(Material for the task)

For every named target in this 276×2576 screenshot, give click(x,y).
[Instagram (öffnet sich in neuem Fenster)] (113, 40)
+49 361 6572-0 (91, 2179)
...
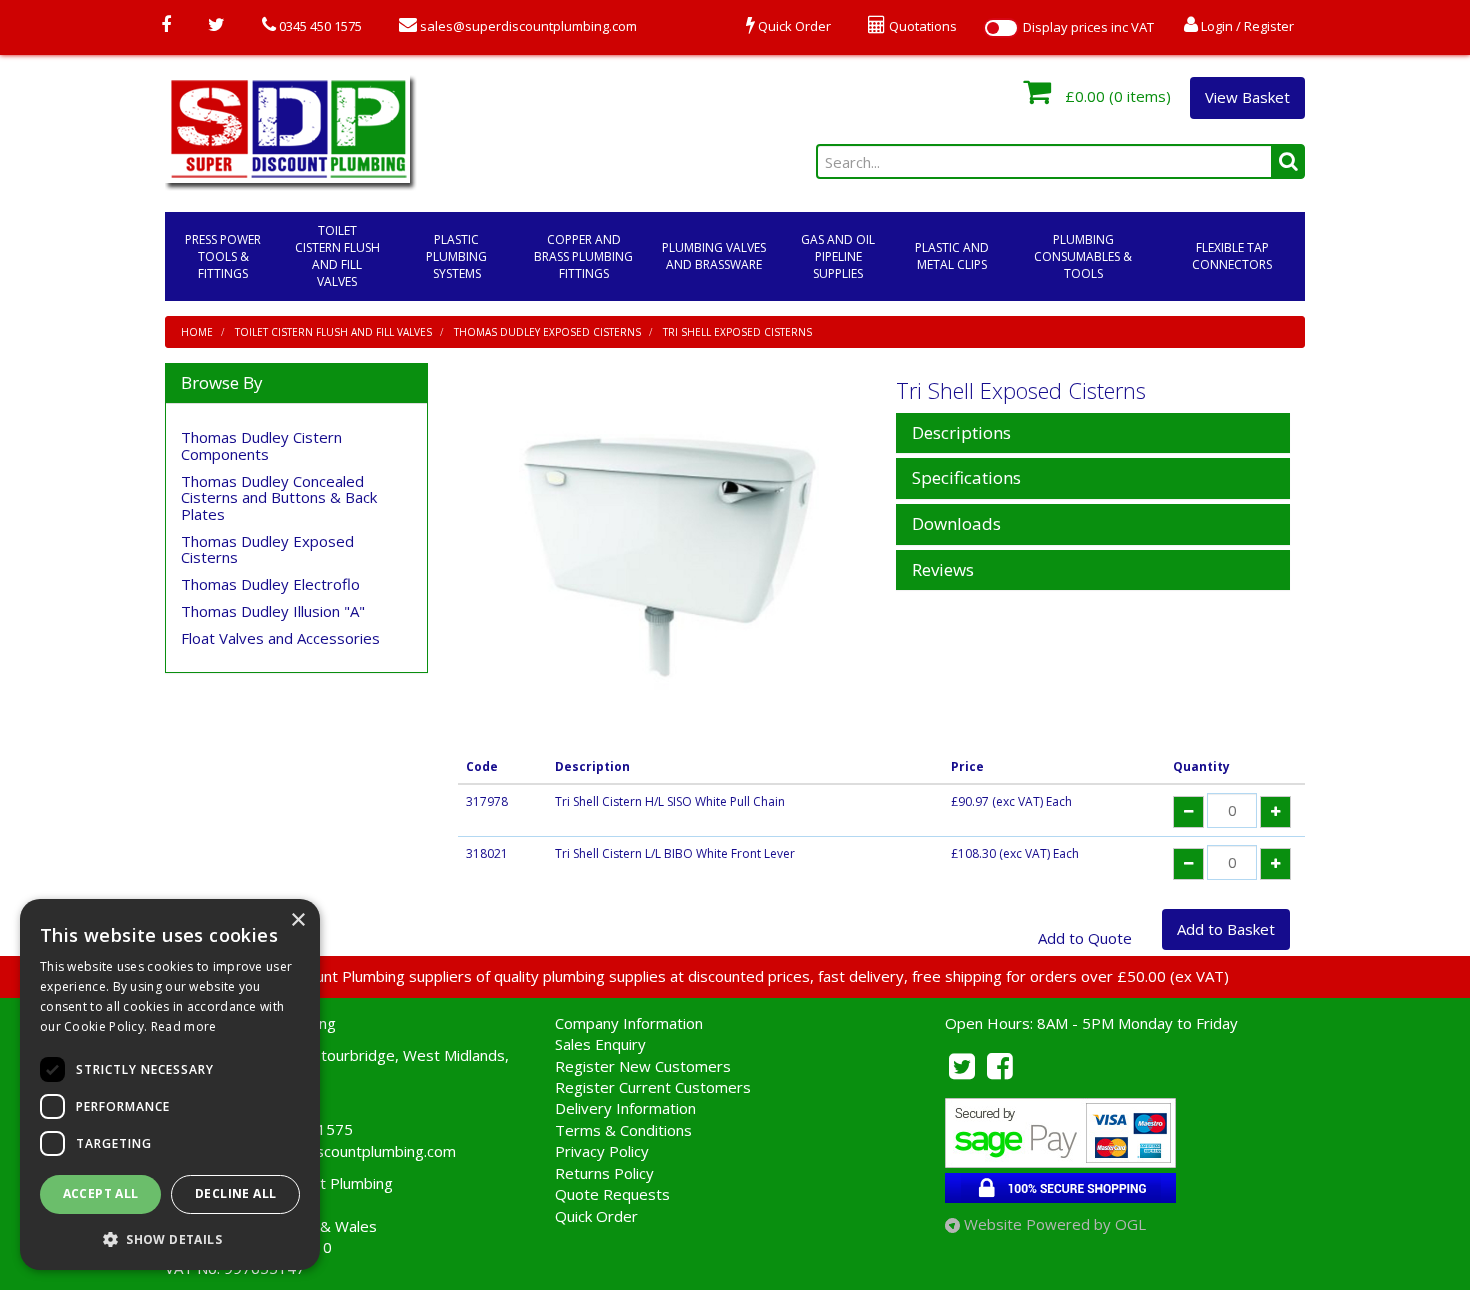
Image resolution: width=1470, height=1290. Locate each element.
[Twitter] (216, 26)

(Problem)
Given the records above, return exactly the lines starting at the line containing "For every named" and ending at the line containing "6572-0 (91, 2179)", including both.

(Exercise result)
For every named target in this 276×2576 screenshot, give click(x,y).
[Instagram (öffnet sich in neuem Fenster)] (113, 40)
+49 361 6572-0 (91, 2179)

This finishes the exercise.